Lee, the Mount Sinai spokesperson, said the hospital could not confirm the count of absent nurses on any given floor as the situation was evolving “hour by hour.”
Lee added that Mount Sinai West and Morningside campuses were working to support the main campus in East Harlem, which has 1,172 inpatient beds. Those campuses ratified their contracts on Tuesday afternoon. Redeployments from other hospitals in the Mount Sinai system were happening on an hourly basis, she said.
A nurse-midwife at Mount Sinai said the hospital felt “very unsafe” because nurses were being assigned to floors they’ve never worked on before.
“People don’t know what they’re doing because they have not been oriented … they don’t know where things are,” the nurse-midwife said.
This was especially dangerous in emergency situations, like if a baby’s umbilical cord cuts off oxygen during labor, she said.
“When we have 20 nurses on the floor and lots of other staff who work well together, we are able to get babies delivered safely in those situations within minutes,” she said. “I can’t imagine that people who have never worked the floor can manage a stat situation like that as quickly as it needs to be handled."

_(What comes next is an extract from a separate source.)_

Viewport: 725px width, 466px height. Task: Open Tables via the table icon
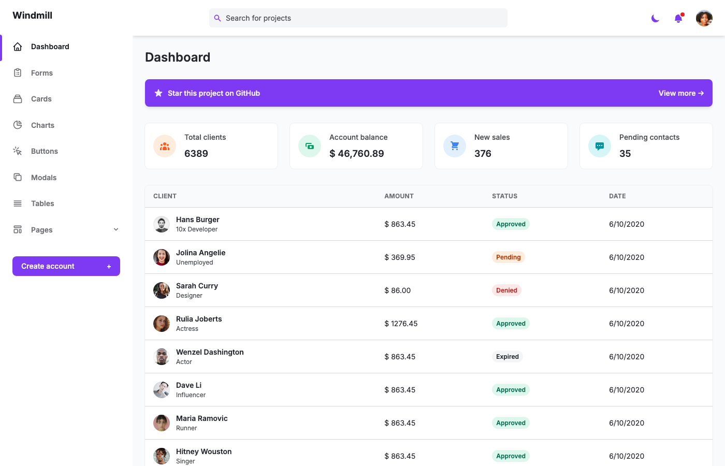[x=18, y=203]
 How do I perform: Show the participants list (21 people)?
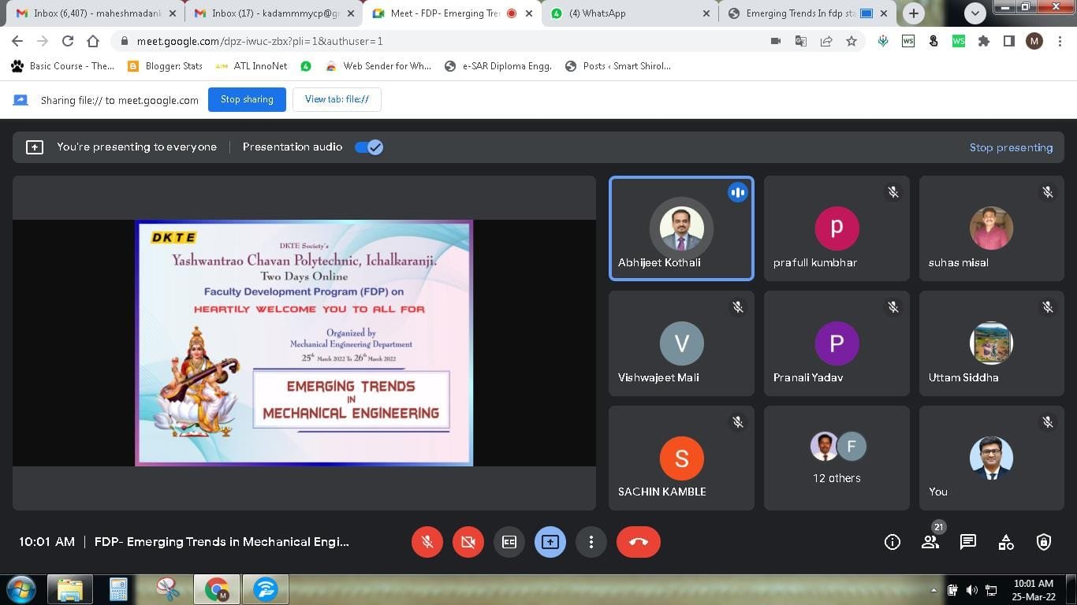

She added, “In labor and delivery, things go from zero to 100 really quickly. It’s really frightening to think about.”
A bone marrow transplant nurse at Mount Sinai told Gothamist that the hospital’s oncology department directors were caring for cancer patients because there aren’t enough nurses on the floor.

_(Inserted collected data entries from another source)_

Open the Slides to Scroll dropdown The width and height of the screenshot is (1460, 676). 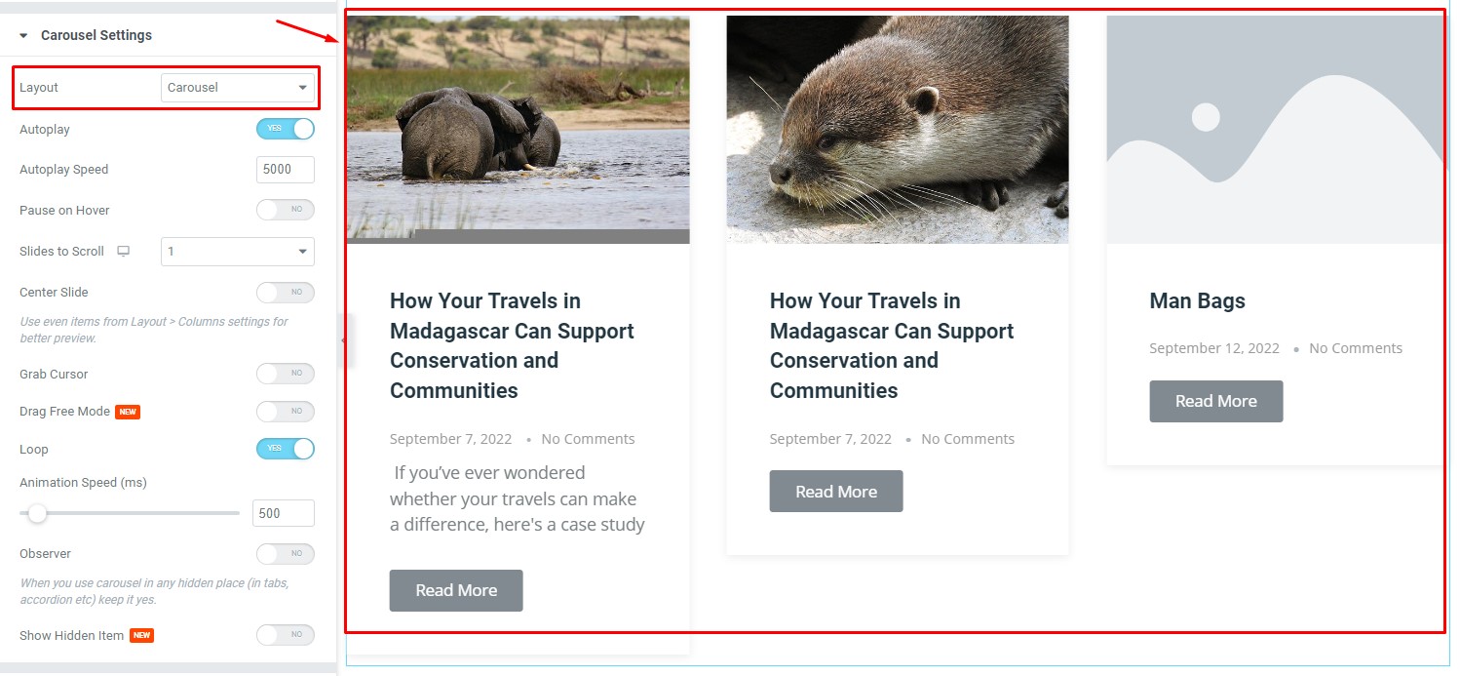(x=238, y=252)
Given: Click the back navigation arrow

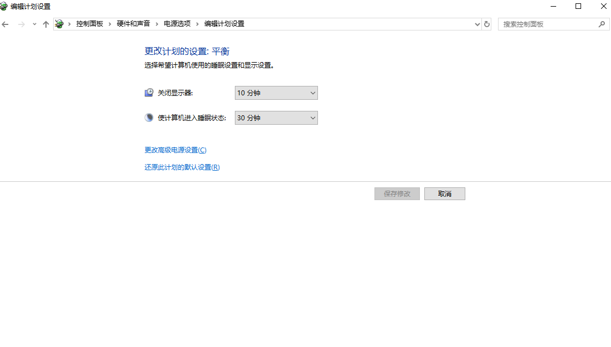Looking at the screenshot, I should pos(6,24).
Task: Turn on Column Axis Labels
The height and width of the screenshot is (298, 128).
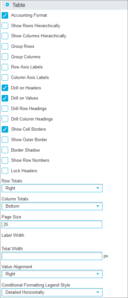Action: tap(5, 77)
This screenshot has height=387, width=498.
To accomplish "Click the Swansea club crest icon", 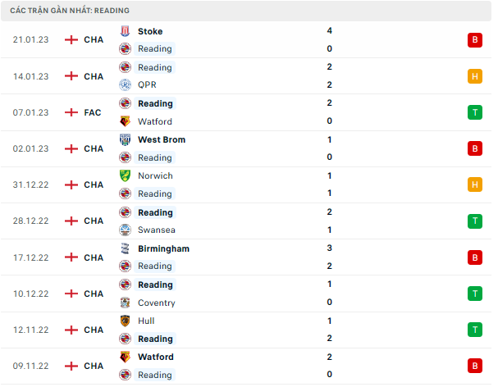I will click(125, 230).
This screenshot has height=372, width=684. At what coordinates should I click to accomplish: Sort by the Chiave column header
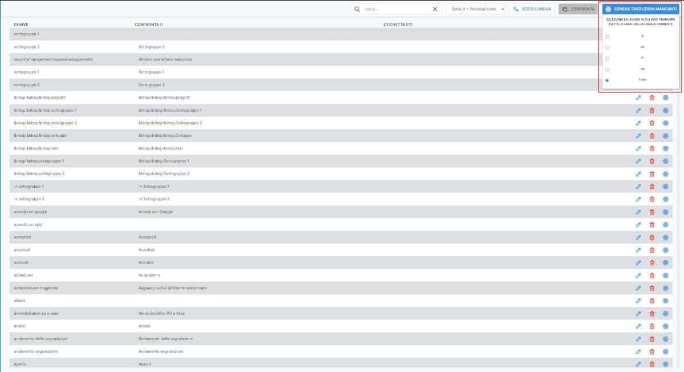point(22,25)
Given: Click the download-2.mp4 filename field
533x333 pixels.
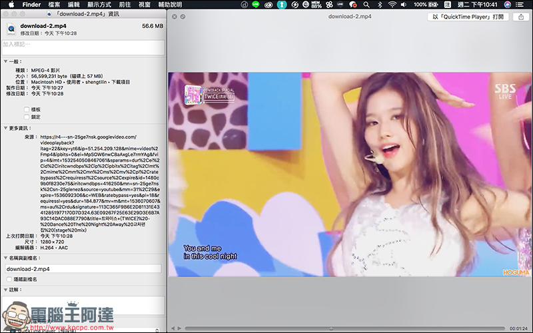Looking at the screenshot, I should [x=83, y=269].
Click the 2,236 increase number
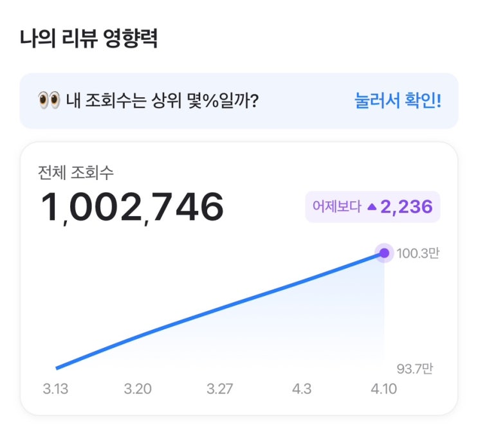Image resolution: width=478 pixels, height=427 pixels. point(406,207)
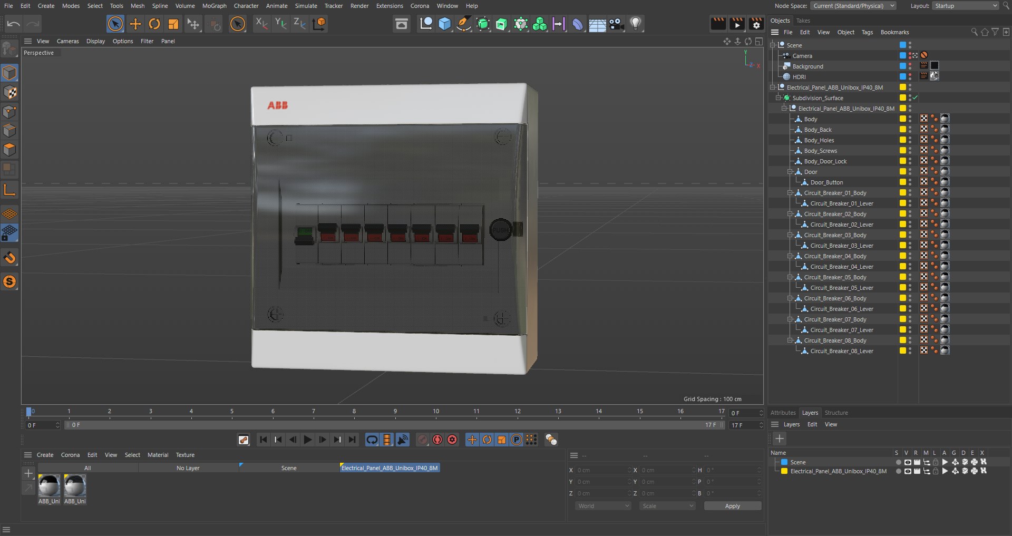Screen dimensions: 1012x536
Task: Click the Undo arrow icon
Action: pyautogui.click(x=14, y=24)

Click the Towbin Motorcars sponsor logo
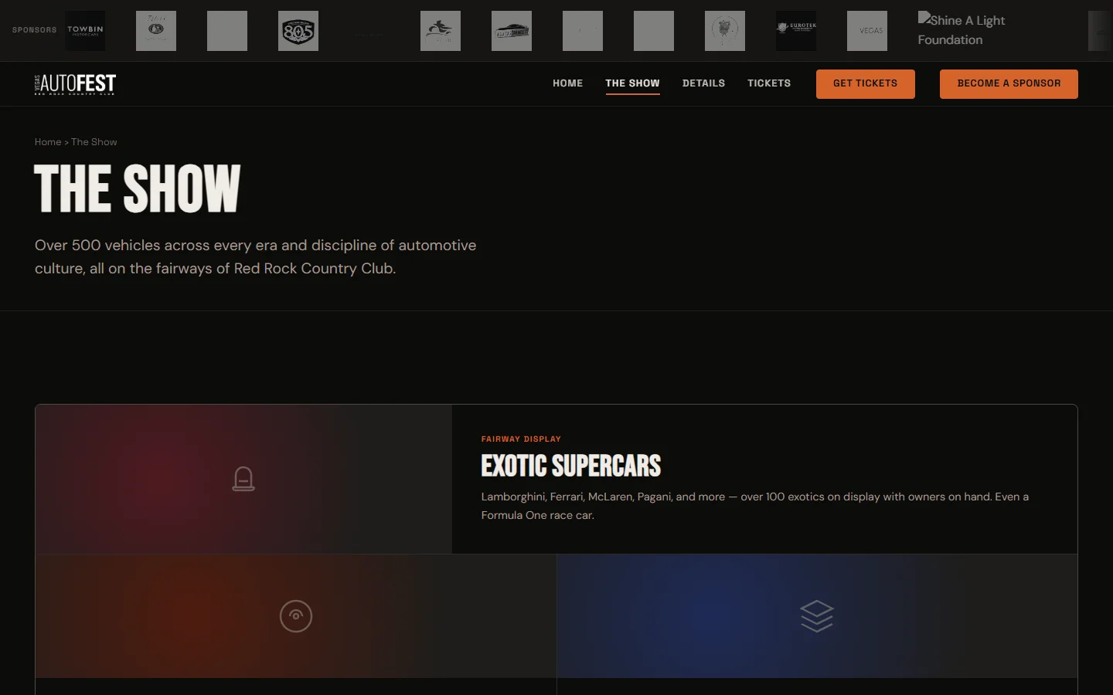(x=85, y=31)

“[The directors] are usually never on the floor,” the nurse said.
Mount Sinai Hospital was accepting ambulances on Tuesday, but diverting complex cases like strokes to other hospitals, according to an email that Mount Sinai President David Reich sent to staff and obtained by Gothamist. Reich said that the hospital was moving ER patients to other hospitals if they can be safely transferred.
Brandon Adams, an EMT lieutenant covering East Harlem who is a member of the EMS union, said physician assistants who aren’t normally in the ER were filling in for nurses and triaging patients arriving in ambulances to Mount Sinai. They determine how critical a patient is, and which doctors and tests they need urgently.
"If you don't triage a patient on a regular basis, that's definitely not a good thing,” Adams said. “Suddenly you're a substitute teacher.”
Adams said one of his EMTs warned other crews to “stay away” from Mount Sinai Hospital after hearing a physician assistant ask, “How do you triage again?”
“They were trained on it, but are they up to date on it? Are they practiced in it?” Adams said.
Adams said “there was a lot of confusion” on Monday when EMT crews he directs as a lieutenant responded to a 911 call about an elderly patient in unstable condition whose vital signs were “way higher than they should’ve been” in upper Manhattan.
The EMS system instructed the crew not to drop the patient off at Mount Sinai Hospital where the patient’s records and usual doctors are, Adams said. Instead, EMTs were directed across town to drop the patient off at Sinai’s Morningside location because it was the nearest hospital able to accommodate the patient’s heart condition.
A few extra minutes crossing town could put a patient’s life at risk, according to Adams.
“Traffic can become an issue,” he said. “It’s not easy at all.”
Frank Dwyer, a spokesperson for the FDNY, said on Monday that “EMS will transport patients to the nearest appropriate hospital” if they’re diverted away from Mount Sinai or Montefiore hospitals.
Staffing at Montefiore hospital has been a concern for years, according to an ER nurse at the hospital’s Moses campus.
The nurse said nurse-to-patient ratios often reached “almost unheard of” levels that often overwhelmed ER staff.
“You could have patients overflowing into the hallways,” the nurse said.
But as of Monday, the ER has been a “ghost town” as ambulances are redirected to nearby hospitals, the nurse said.
A spokesperson for Montefiore did not immediately reply to a request for a comment.